» Reading passage
**********
This is a terrible secret. The men’s prison in Concord houses a small number of mentally ill patients who have never been convicted of a crime. They are deemed too dangerous to live at the State Hospital, where they might hurt other patients. This difficult group does not belong at the prison either. Many cannot defend themselves from hardened criminals.
Prison and State Hospital officials admit every three or four years at a legislative hearing that they are poorly serving these folks who do not belong in either place. One of those hearings is tomorrow, June 29, at 3:30 p.m. The meeting is before the Joint Rule making Committee in Room 212 of the Legislative Office Building. Officials, I think reluctantly, will seek approval to keep doing the wrong thing.
This year Rep. Rene Cushing sponsored HB 602 to pull those patients out of the prison. Sadly, he had no suitable place in mind to send them. Ideally, they would have gone out of state, if any beds were free. That would have been an expensive remedy, without any funding available. And it would have been hard for family members to visit them in Kansas or Arizona.
The bill also earmarked $200,000 for a study commission to develop plans for a proper New Hampshire facility. The bill generated the usual sympathy from lawmakers, who killed it for lack of money in a tight budget year. Budget years are always too tight to deal with mentally ill folks who lack a proper place for treatment.
**********
» Record excerpts
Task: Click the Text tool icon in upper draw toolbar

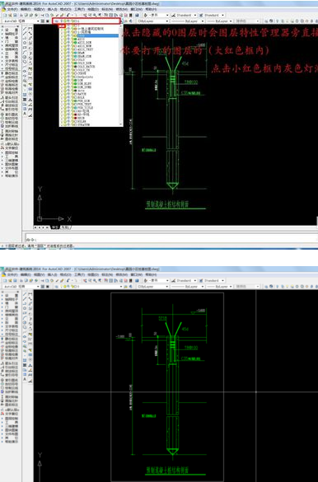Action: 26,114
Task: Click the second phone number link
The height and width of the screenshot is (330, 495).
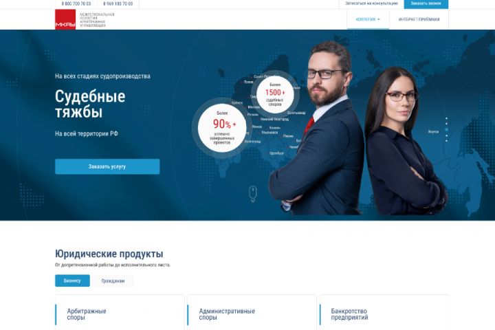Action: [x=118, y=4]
**********
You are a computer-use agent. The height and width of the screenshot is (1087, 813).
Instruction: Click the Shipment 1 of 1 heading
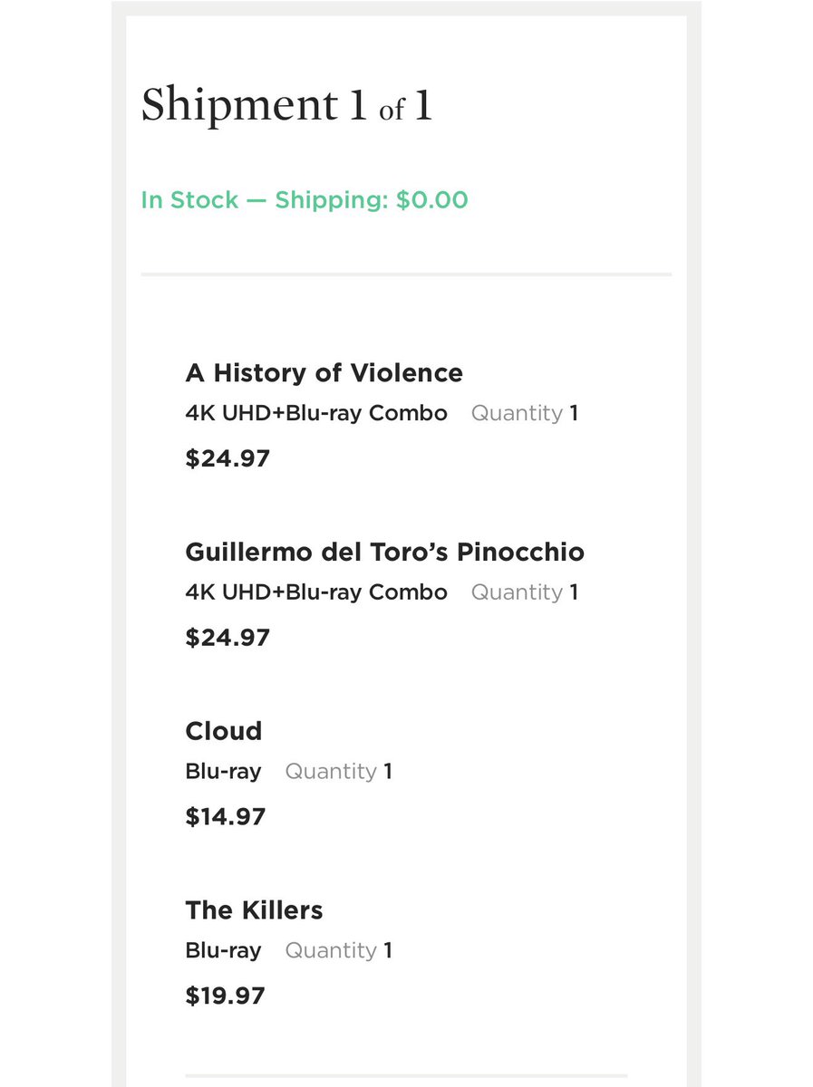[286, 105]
**********
» Problem to solve
Pick up the piece on mentally ill patients held at the men's prison in Concord and continue it from its last sentence.

» Expected answer
Please come and speak tomorrow against reissuing the longstanding rule that authorizes the Division of Mental Health to warehouse and endanger an unpopular population in a bad place. We urge you to oppose the rule as a terrible policy, especially if you know anyone improperly housed this way. Our opinions may not solve the problem or keep the rule from taking effect, but it will delay the process. And it will force prison or mental health officials to address all of the questions we raise. They want us to raise them.
It is my understanding the Feds are aware of the issue and may be planning litigation to force the state to do the right thing, whatever the cost. That is the only good solution we can reasonably expect.